One night, two high school students, Eva (April Lee Hernández), a Mexican American girl and narrator for much of the film, and a Cambodian refugee, Sindy (Jaclyn Ngan), frequent the same convenience store. An additional student, Grant Rice (Armand Jones) is frustrated at losing an arcade game and demands a refund from the owner. When he storms out, Eva’s boyfriend attempts a drive-by shooting, intending to kill Grant but misses, accidentally killing Sindy’s boyfriend. As a witness, Eva must testify at court; she intends to guard “her own” in her testimony.

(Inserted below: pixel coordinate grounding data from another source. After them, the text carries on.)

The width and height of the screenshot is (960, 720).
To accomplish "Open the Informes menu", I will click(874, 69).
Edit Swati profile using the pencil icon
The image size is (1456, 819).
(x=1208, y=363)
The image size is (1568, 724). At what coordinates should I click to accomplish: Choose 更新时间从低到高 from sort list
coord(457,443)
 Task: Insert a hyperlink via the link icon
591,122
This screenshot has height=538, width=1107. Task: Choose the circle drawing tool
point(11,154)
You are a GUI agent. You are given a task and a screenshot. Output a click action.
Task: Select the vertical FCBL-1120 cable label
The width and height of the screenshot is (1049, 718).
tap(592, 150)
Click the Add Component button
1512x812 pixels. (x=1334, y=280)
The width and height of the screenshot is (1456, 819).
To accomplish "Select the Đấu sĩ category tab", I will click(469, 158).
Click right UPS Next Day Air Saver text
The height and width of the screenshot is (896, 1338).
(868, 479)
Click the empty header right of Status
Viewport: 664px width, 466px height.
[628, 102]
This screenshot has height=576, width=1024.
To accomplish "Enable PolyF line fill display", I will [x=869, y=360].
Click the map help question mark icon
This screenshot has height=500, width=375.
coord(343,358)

At school, Gruwell intercepts a racist drawing by one of her high school students and utilizes it to teach them about the Holocaust. She gradually begins to earn their trust and buys them composition books to record their diaries, in which they talk about their experiences of being abused, seeing their friends die, and being evicted. Determined to reform her high school students, Gruwell takes on two part-time jobs to pay for more books and spends a lot more time at school, to the disappointment of her husband (Patrick Dempsey). Her students start to behave with respect and discover a lot more. A transformation is specifically visible in one student, Marcus (Jason Finn). Gruwell invites various Jewish Holocaust survivors to talk with her class about their experiences and requires the students to attend a field trip to the Museum of Tolerance. Meanwhile, her unorthodox training methods are scorned by her colleagues and department chair Margaret Campbell (Imelda Staunton).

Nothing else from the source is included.